L’innovation, une bataille culturelle à mener
Christian Paul, coordonnateur de la Chaire "Transformations de l'action publique", a qualifié l'innovation publique d'assez « radioactive », insistant sur la nécessité de « déconstruire l'idée que l'innovation publique est automatiquement vertueuse ». Il a ciblé plusieurs illusions, comme l'innovation « cosmétique » (qui masque la régression des droits ou la diminution des moyens) et l'innovation « verticale » (l'injonction à innover en permanence décrétée d'en haut). Il a également averti que l'innovation peut être une « machine à briser » pour les agents qui s’y frottent. Pour lui, le véritable défi consiste à s'interroger sur les finalités de l’innovation publique : « Pourquoi transformer et comment changer le système avant de se poser la question de la méthode ou des outils de l’innovation ». Il est crucial de lier l'innovation à des finalités claires et à des valeurs, comme la lutte contre les inégalités ou le combat contre le déclin du service public. L’innovation est une « insurrection de l’imagination » et une « formidable bataille culturelle » contre les conservatismes, a-t-il conclu.
Xavier Pavie, philosophe de l'innovation et professeur à l'ESSEC, a rappelé, dans une intervention vidéo, que l'innovation est « toujours confrontée à des obstacles » et que « personne vous aide à innover », il a lié le profil de l'innovateur à une « notion de volonté de puissance » pour dépasser ces freins. Il a également insisté sur l’urgence pour le secteur public de s'approprier le concept d'« innovation responsable », celle qui a pour but le bien commun.
Les différents intervenant.e.s ont mis en lumière le rôle central des agents, souvent invisibles. Lénie Girardot, Directrice générale des services (DGS) du Département des Côtes d’Armor, a regretté que l’innovation publique ne soit « pas toujours assumée, ni identifiée, ni valorisée ». Elle a désigné les acteurs de terrain comme des « innovateurs et des innovatrices pudiques », particulièrement présents dans le champ des politiques sociales.
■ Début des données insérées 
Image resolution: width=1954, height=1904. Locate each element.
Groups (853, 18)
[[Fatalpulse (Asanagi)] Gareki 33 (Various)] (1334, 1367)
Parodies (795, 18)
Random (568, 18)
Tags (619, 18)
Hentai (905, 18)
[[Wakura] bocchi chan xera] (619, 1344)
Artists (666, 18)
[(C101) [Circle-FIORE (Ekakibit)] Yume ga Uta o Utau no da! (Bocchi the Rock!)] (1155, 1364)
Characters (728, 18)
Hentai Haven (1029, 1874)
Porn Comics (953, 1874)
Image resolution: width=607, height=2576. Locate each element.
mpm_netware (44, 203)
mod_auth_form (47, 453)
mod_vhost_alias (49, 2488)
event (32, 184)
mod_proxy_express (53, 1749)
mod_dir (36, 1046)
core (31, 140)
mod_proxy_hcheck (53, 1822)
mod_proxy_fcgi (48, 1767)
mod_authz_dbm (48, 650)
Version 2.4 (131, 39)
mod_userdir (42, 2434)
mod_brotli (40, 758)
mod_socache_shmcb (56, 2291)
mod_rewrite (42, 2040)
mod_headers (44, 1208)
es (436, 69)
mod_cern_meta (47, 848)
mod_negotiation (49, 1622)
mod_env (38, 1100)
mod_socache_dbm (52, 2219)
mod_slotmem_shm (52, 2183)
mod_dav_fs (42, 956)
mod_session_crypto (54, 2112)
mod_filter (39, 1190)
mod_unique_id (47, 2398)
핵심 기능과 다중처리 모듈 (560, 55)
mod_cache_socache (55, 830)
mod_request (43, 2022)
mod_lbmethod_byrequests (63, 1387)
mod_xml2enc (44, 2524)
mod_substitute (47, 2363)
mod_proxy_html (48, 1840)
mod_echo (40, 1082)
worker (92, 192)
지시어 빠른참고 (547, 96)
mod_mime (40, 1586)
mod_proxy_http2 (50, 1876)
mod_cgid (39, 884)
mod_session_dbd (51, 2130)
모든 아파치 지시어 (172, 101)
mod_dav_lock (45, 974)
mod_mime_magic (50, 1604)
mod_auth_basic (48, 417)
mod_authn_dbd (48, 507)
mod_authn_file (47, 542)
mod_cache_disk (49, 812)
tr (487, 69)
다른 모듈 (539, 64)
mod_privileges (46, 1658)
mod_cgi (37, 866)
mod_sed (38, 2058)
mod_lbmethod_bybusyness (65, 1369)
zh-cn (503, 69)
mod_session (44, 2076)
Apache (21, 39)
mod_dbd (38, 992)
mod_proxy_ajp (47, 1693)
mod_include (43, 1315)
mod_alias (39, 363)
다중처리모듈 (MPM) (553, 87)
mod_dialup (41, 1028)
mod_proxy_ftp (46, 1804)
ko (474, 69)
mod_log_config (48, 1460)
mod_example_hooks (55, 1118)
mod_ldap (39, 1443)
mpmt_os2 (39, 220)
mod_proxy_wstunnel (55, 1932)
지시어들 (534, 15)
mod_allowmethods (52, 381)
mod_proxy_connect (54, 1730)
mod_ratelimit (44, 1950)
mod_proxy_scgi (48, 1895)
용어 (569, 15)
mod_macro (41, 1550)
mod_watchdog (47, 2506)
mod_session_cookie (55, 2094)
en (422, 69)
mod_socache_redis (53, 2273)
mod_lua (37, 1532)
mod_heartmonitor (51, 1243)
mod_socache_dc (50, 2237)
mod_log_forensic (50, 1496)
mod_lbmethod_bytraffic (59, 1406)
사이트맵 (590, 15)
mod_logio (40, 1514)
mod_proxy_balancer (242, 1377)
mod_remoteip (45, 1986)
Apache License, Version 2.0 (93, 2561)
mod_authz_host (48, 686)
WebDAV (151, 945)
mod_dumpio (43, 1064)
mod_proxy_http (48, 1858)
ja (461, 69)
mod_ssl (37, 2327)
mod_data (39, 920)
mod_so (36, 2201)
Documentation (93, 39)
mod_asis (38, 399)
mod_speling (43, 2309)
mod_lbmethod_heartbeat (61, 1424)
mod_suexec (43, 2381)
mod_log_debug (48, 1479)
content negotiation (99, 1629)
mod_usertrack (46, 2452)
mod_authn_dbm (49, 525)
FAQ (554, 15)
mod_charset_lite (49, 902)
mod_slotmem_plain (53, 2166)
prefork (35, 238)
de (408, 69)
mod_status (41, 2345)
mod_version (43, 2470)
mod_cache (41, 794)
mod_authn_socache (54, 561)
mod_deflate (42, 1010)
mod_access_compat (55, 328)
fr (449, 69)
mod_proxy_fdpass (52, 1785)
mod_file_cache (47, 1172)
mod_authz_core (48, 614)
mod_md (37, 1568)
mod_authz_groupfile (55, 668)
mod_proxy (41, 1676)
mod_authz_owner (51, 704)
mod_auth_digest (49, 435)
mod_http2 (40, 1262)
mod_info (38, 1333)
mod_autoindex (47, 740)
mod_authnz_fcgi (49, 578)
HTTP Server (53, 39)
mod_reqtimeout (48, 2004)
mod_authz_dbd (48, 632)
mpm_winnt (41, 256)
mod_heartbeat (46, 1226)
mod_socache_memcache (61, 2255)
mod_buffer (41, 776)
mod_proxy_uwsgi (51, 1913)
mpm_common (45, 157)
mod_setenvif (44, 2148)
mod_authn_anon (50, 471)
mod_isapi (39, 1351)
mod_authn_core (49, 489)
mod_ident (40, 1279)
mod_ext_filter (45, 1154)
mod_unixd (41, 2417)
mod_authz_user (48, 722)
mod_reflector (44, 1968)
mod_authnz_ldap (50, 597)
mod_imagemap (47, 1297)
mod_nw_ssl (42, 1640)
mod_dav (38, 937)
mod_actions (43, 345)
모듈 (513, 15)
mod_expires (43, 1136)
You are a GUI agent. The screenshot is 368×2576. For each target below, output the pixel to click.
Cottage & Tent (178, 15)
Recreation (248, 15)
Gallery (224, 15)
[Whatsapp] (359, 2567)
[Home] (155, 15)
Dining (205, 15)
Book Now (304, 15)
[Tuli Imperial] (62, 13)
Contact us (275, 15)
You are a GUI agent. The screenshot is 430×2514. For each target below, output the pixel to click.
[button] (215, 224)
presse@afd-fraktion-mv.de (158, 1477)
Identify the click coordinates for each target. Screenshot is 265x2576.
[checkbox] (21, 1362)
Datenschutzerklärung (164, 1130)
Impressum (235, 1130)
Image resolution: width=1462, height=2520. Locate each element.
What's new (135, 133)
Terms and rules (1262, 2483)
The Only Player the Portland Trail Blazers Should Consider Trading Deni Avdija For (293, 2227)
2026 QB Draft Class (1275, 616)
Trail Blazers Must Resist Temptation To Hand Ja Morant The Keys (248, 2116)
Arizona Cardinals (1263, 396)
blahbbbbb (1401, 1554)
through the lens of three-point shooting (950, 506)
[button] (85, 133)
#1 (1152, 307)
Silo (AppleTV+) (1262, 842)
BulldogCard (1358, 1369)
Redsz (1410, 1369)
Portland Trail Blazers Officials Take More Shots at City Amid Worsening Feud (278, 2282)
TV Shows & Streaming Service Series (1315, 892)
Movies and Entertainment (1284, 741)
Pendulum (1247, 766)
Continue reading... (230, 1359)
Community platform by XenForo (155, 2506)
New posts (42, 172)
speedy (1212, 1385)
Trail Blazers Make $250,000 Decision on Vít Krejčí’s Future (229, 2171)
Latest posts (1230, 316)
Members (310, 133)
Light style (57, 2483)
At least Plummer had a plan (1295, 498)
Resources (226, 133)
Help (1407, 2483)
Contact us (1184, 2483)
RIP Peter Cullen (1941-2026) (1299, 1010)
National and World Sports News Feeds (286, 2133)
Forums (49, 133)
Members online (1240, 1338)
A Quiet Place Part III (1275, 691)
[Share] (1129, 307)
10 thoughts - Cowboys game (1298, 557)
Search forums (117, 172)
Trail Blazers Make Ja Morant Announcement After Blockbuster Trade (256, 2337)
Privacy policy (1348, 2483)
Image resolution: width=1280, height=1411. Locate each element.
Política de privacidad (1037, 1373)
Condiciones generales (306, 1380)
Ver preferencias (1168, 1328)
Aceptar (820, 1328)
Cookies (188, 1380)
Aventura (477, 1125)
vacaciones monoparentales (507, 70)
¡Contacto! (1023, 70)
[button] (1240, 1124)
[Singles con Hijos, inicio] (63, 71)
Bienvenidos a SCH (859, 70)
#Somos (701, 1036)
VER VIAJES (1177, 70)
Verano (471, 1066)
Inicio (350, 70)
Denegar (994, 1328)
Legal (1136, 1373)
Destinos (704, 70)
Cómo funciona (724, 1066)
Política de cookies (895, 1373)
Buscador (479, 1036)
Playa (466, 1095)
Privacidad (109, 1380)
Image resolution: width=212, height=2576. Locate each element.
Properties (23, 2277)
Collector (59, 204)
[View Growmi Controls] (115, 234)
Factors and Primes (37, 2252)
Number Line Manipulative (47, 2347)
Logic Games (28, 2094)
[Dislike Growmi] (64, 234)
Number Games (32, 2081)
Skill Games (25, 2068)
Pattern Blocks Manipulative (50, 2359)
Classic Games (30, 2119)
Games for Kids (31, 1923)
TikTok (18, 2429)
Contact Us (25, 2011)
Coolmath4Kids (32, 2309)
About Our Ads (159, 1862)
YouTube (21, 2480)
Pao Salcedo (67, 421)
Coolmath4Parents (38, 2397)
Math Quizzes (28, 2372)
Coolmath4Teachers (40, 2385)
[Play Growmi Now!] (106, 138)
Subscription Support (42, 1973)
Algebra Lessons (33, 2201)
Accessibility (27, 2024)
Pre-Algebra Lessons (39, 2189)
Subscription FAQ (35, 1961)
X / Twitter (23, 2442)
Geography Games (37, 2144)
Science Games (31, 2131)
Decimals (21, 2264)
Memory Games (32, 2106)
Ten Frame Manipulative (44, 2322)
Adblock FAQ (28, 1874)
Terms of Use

Cette question de la posture a été approfondie par Cécile Cot, ingénieure d'études à AgroParisTech et rédactrice de l'étude « Chef de projet innovation territoriale : contours, compétences, métier ». Elle a notamment évoqué la figure idéale de l'innovateur public. Selon ses travaux, les innovateurs se distinguent par trois postures clés : l’ouverture à l’autre, la coopération engagée et la posture d’expérimentateur. Elle a souligné le besoin des innovateurs d'« arpenter le terrain » (71 % des répondants à l'enquête du CNFPT).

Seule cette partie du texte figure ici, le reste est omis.